Karen Cambre, Sharpe, Kenneth W.
News Article for July 10, 2017
Just as watermelons are a part of July 4th celebrations, pumpkins are a fall fest and Halloween tradition. If you want to have pumpkins for the fall, then you will need to start your preparations now.
Growers who want to sell Halloween pumpkins need to plant about July 20 to have them in the market and ready before Halloween. Home gardeners who are growing for their own use can get away with planting a little later since they do not need to market their crop. Check the days from planting to harvest as it varies between varieties but usually is about 90-100 days.
Pumpkins are a great tool to instill the passion of growing into the next generation of gardeners. What kid does not like to see things grow, especially pumpkins?
Get the growing area set up to accommodate the type of pumpkins that you plan to grow. Pumpkins require enough space for their vines, but you can opt to grow bush or semi-vining types that require less growing area. If you were growing on traditional rows that are 40-48 inches apart, you should only plant every other row. You need 6-8 feet between rows and room for vines to run.
Apply pre-plant fertilizer at the rate of 6 pound of 8-8-8 or the equivalent per 100 feet of row. Come back and sidedress with 2 pounds of calcium nitrate per 100 feet of row when vines begin to run.
Plant 5 to 6 seeds per hill and space the hills out every 5 to 6 feet within the row. Thin your plants down to 1 to 2 plants per hill once seeds germinate.
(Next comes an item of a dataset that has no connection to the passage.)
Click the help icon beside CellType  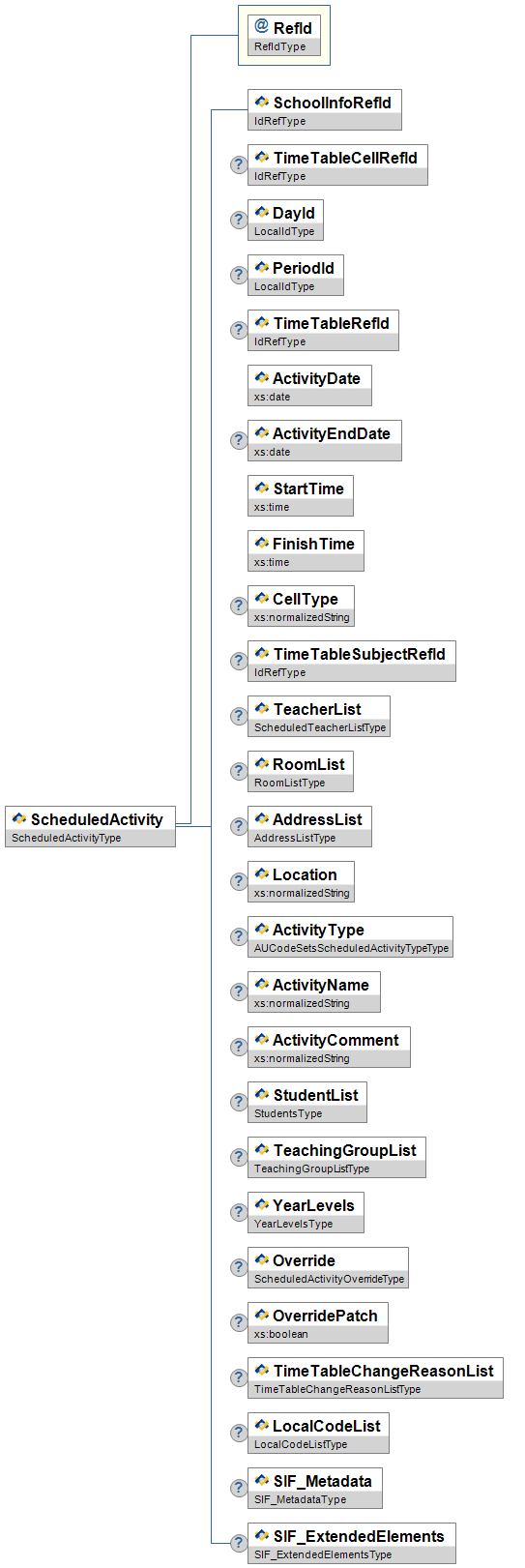click(239, 606)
There are several sizes of pumpkins that you can grow.
Giant pumpkins are those varieties that can win the top prize for the largest pumpkin. They are fun to grow and very interesting to the young gardeners. (You will have to top 2,261 pounds to claim the U.S. record.) Recommended giant varieties are squash types and include Atlantic Giant, Prize Winner and Big Max.
Large varieties are considered to be those that will attain 10-30 pounds. These pumpkins are sized appropriately for carving at Halloween. Recommended large pumpkin varieties would include Connecticut Field, Aspen, Big Autumn, Sorcerer, Aladdin, Cinderella, Appalachian, Spirit, Pro Gold 510, Gold Rush, Gold Standard and Lumina, which is white.
Medium-size varieties will typically run between 5 and 10 pounds and make great pie pumpkins and smaller carving pumpkins. Recommended medium varieties would include Small Sugar, Neon and Orange Smoothie.
There are also small (1-2 pounds) and very small (less than 1 pound) varieties that are used for decorations. Recommended varieties would include Baby Bear, Jack Be Little, Wee-B-Little and Hooligan. Also consider Gooligan and Casperita, which are white.
For those who have limited growing space, Orange Smoothie (5-8 pounds) grows on a bushy plant that is non-vining, and Sorcerer (15-22 pounds) is semi-vining.
Cushaws are striped pumpkins that have a tapering neck and a bulbous bottom. Recommended varieties include Cushaw Gold Stripe and Cushaw Green Stripe.
Pumpkins will be ready to harvest when their fruit develop their color and the rind is hard to penetrate with your thumbnail. Yellowing vines is also a good indicator of maturity. Leave 3-5 inches of stem attached to your pumpkins for a more attractive look and longer shelf life.